Personal information
- Full name: Mariano Konyk Goba
- Date of birth: 15 February 1998 (age 27)
- Place of birth: Buenos Aires, Argentina
- Height: 1.80 m (5 ft 11 in)
- Position: Centre back

Youth career
- Catalònia
- Gramenet
- 2008–2013: Espanyol
- 2013–2017: Valencia

Senior career*
- Years: Team / Apps / (Gls)
- 2017–2019: Sevilla B / 16 / (0)
- 2019: → Sabadell (loan) / 5 / (0)
- 2019–2020: Osasuna B / 10 / (0)
- Total:  / 31 / (0)

= Mariano Konyk =

Argentine footballer

Mariano Konyk Goba (born 15 February 1998) is an Argentine former footballer who played as a central defender.

==Club career==
Born in Buenos Aires, Konyk moved to Barcelona at the age of five and represented UB Catalònia, UDA Gramenet, RCD Espanyol and Valencia CF as a youth. On 10 May 2017, as his deal with the Che was due to expire, he agreed to a contract with FC Barcelona.

On 26 July 2017, after being told that he would be loaned out, Konyk opted to terminate his contract with the Catalans. Strongly linked to Real Madrid's reserves, he signed a three-year deal with Sevilla FC on the same day, being initially assigned to the B-side in Segunda División.

_ _ _

→ Exercise prompt:
In the profile of Mariano Konyk, take the part that opens with the words "- 2019–2020: Osasuna" and closes with "a central defender.", and switch "central defender" to "centre back".

→ Data provided:
_ _ _

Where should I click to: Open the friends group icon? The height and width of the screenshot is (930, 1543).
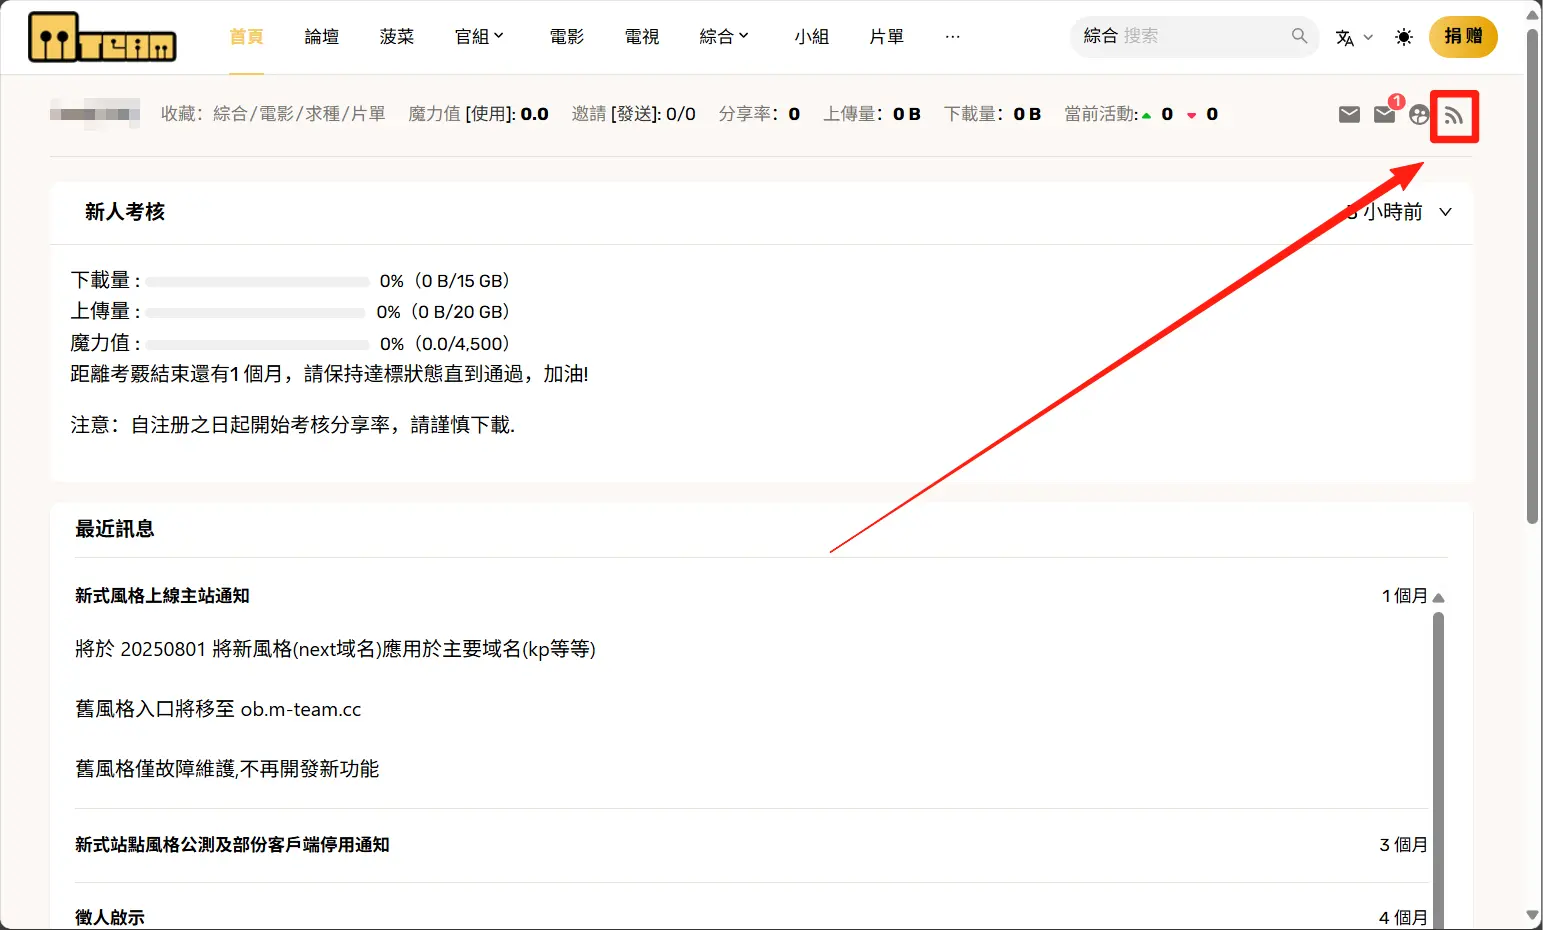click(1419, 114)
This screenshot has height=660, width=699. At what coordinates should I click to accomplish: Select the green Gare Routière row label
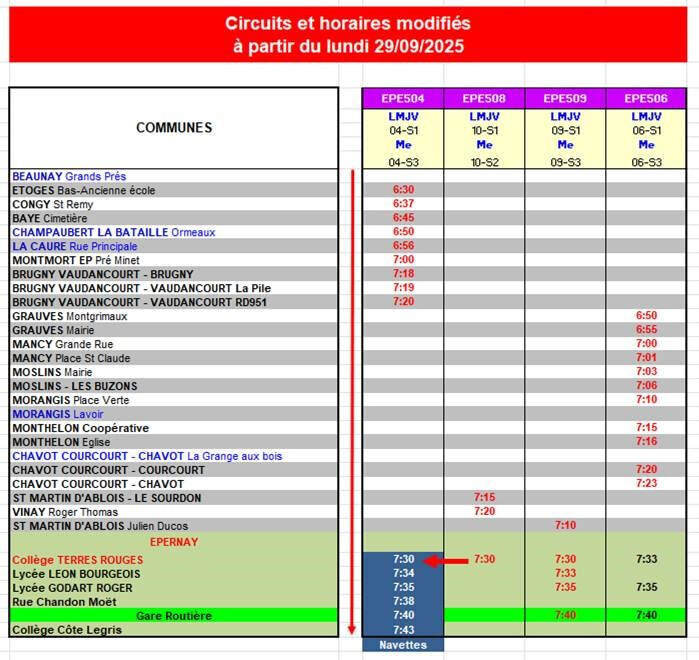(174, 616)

_ _ _

→ Output for this task:
- 2019–2020: Osasuna B / 10 / (0)
- Total:  / 31 / (0)

= Mariano Konyk =

Argentine footballer

Mariano Konyk Goba (born 15 February 1998) is an Argentine former footballer who played as a centre back.